Isso rima um pouco com os primeiros dias, quando muitas marcas de moda renomadas estavam nervosas em lançar um site. “Então tornou-se inevitável e, eventualmente, a questão mudou de ‘Devo estar online?’ para ‘Ter uma presença online faz sentido?'”, Disse ela.

Créditos da imagem:Kate Burton

Harinath acrescentou que, embora muitas marcas estejam experimentando IA, grande parte de sua adoção permanece superficial (chatbots, geração de conteúdo, ferramentas internas de produtividade, etc.).

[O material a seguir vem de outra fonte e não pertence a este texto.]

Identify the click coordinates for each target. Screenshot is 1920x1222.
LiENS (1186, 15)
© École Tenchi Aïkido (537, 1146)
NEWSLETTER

Mas Burton vê um mundo de melhor prototipagem, melhor visualização, decisões de produção mais inteligentes e formas mais imersivas de experimentar a moda, sem substituir os humanos que “realmente criam valor vestível”. Ela disse que a mudança se tornaria mais clara se houvesse “discussão clara, licenças claras, crédito claro e um entendimento comum de que a criatividade humana não é uma sobrecarga onerosa”.

“Se a tecnologia é usada para eliminar humanos, não estou interessada nisso”, disse ela, acrescentando que os telespectadores são mais espertos do que pensamos. “Eles sabem a diferença entre invenção e evitação.”

Apesar das tensões, a IA está se tornando mais comum e programas como o de Burton um dia se tornarão parte da norma. Harinas acredita que a IA na moda será padronizada até 2028 e integrada ao núcleo das operações de varejo até 2023.

“A maior parte desta tecnologia já existe. O diferencial é conseguir os parceiros certos e construir uma equipe que possa operá-la com responsabilidade”, disse ele.

Dee Waddell, chefe global de consumo, viagens e transporte da IBM Consulting, concorda. “Quando a inspiração, a inteligência do produto e o envolvimento se unem em tempo real, a IA passa de uma função para um mecanismo de crescimento que oferece vantagem competitiva tangível”, disse Waddell ao TechCrunch.

Mas até então, temos esse show.

“O futuro mais emocionante para a moda não é a moda automatizada”, disse Burton. “Moda significa usar novas ferramentas para elevar o artesanato, aprofundar a narrativa e trazer mais pessoas para a experiência sem achatar as pessoas que a fazem.”